Literals (as opposed to core literals) also support a renaming form. The supplied C identifier gives the programmatic name for the literal, while the core literal supplied in the Pfrom clause describes the on-disk representation. Renaming can useful when the literal is not a valid C identifier.

3.5  Character Sets

The library discipline contains a field def_charset that indicates the expected character set of the external representation of character and string literals, as well as the external representation of all character and string base types that do not explicitly name a character set. Supported character sets include ASCII (Pcharset_ASCII) and EBCDIC (Pcharset_EBCDIC), where ASCII is the default character set. Section 15.1.3 describes how to set def_charset.

3.6  Parameterization

To reduce the number of necessary type declarations and to permit the format of later portions of the data to depend upon earlier portions, Pads types can be parameterized by values. A common example of the latter use is a data source which first specifies the length of a sequence and then gives the sequence itself. The length is read, stored in the in-memory representation, and then passed to the type that describes the sequence to specify the termination condition for the sequence. Syntactically,

p_actual_list ::= expressionexpression, p_actual_list
p_actuals ::= (: p_actual_list :)
p_ty ::= p_ty_name [p_actuals]

where expression is any C expression. Formal parameter lists are similar to C’s, except they are deliminated differently:

p_formals ::= (: c_formal_list :)

3.6.1  Example

The formalParamExample type declaration in the following Pads fragment illustrates declaring parameters to Pads types, while the actualParamExample illustrates passing parameters.

Pstruct formalParamExample(:Pint32 limit:){
  Pint32 data  :  data <= limit;
}

Pstruct actualParamExample{
  Pint32 limit;
  formalParamExample(:limit:) nestedData;
}

Type formalParamExample expects its single field data to be less than a supplied value limit, while the type actualParamExample describes an external representation with two pieces: an integer limit and then an instance of formalParamExample. The value of limit is passed as the actual parameter to the formalParamExample Pstruct.

3.7  Precord modifier

The Precord modifier may be used as an annotation on any Pads type, indicating that the type describes a record in the external representation of the data. Pads supports a number of different interpretations of what constitutes a record:

Record typeDescription
New-line terminatedEnd of record marked by new-line character
Fixed-width recordRecords contain a specified number of bytes
IBM-style recordRecord header indicates size

Section 15.2 describes how to set the appropriate record discipline for a data source.

3.8  Psource modifier

The Psource modifier may be used as an annotation on any Pads type, indicating that the type in question describes the entirety of the external representation of the data.

3.9  Pinclude

The Pinclude statement within a .p file causes the supplied argument to be mirrored to the generated .h file, but not the generated .c file.
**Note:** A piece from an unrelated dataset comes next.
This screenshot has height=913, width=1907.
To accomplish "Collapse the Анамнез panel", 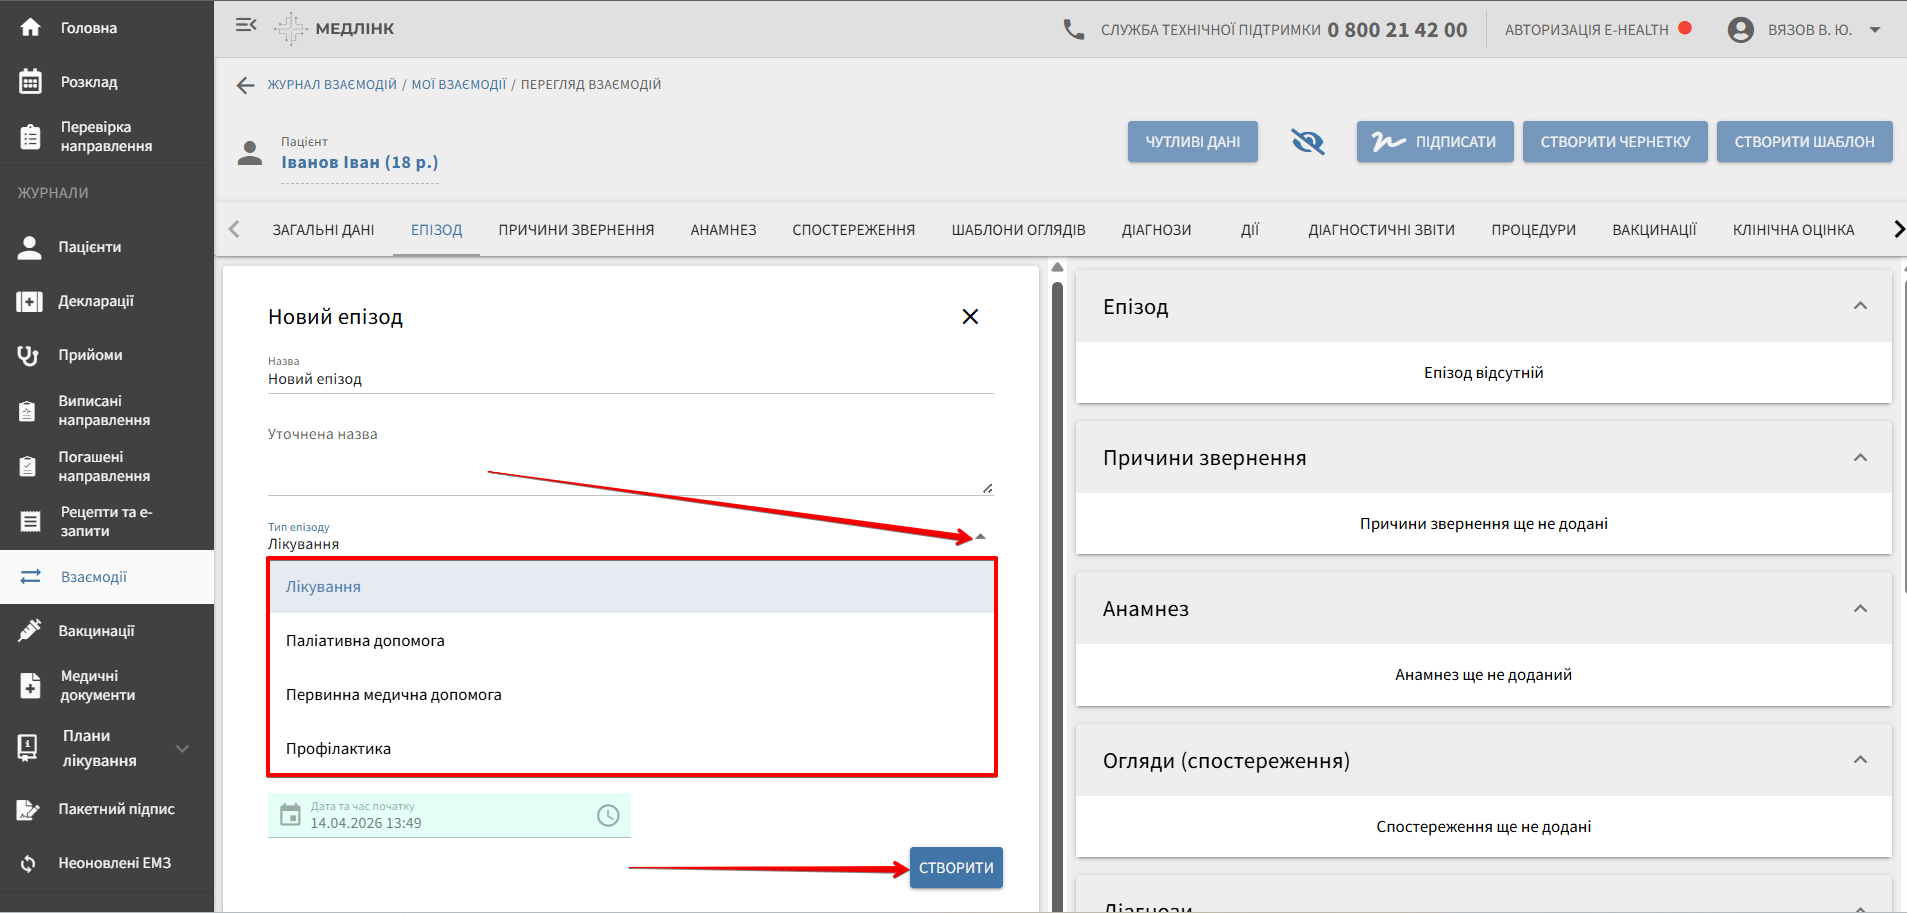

It is useful for including necessary header files for C code referenced in the Pads description. For example, the following use causes the generated .h file to include the directive #include <rpc/rpc.h>.

Pinclude(:#include <rpc/rpc.h>:)

3.10  Error model

During parsing, Pads read functions detect when the data does not conform to the given specification. Detected violations fall into two classes, which differ in their severity. The less severe of these, semantic errors are those in which the parser detects a violation of the specified format but does not “lose its place.” A typical example of this kind of error is a violation of a user-specified constraint, such as a requirement that a given field be greater than a threshold value. The more severe type of error, syntactic errors, involve the parser finding raw data that cannot be reconciled with the physical aspects of the description. Typical examples include failing to find literals required by Pstruct declarations or separators from Parray declarations. We say that a read function enters panic mode when it detects such an error. Read functions set the P_Panic flag in the pstate field of the appropriate parse descriptor when entering panic mode (Section 3.13 describes the general role and structure of parse descriptors).

Pads read functions attempt to recover from panic mode by scanning for possible synchronization points in the data source. For example, if the read function for a Pads type foo annotated with the Precord qualifier enters panic mode, it tries to recover by scanning to the end of the record. If it succeeds in finding the record boundary, it lowers the panic flag in the foo parse descriptor, although the nested parse descriptor for the portion of the data description that caused the panic will still be set. The parse descriptions for all portions of the data description that were skipped during the scanning process will also have the panic flag set. Type-specific information regarding error-recovery appears in the corresponding chapter.

3.11  In-memory representations

Each Pads type foo has an associated in-memory representation type of the same name. The structure of this representation depends upon the particular Pads type. In general, these representations fall into two broad categories: static representations, whose size can be computed at library-generation time, and dynamic representations, whose size depends on the data being parsed. Details appear in Section 4.1, Section 5.2.1, Section 6.2.2, Section 7.3.1, Section 8.2.1, Section 10.2.1, and Section 11.2.1.

3.12  Masks

Each Pads type foo has an associated mask type, foo_m. Masks allow the library user to customize operations on portions of the associated data. The structure of the mask for a given Pads type mirrors the structure of the representation type. Details about the structure for various types appear in Section 4.2, Section 5.2.2, Section 6.2.3, Section 7.3.2, Section 8.2.2, Section 10.2.2, and Section 11.2.2. Different operations in the generated library interpret masks differently. Details about how a given operation treats its mask argument appear in the sections describing the operations.

3.13  Parse descriptors

Each Pads type foo has an associated parse descriptor type, foo_pd, coded as a C struct with at least the following four fields:

FieldDescription
Puint32 pstateFlags that describe the state after parsing the associated value.
PerrCode_t errCodeA code indicating the nature of the first detected error. Appendix A contains a list of all error codes and describes their meanings.
Ploc_t locThe location in the data source of the first error.
Puint32 nerrThe number of errors detected during parsing of the associated value.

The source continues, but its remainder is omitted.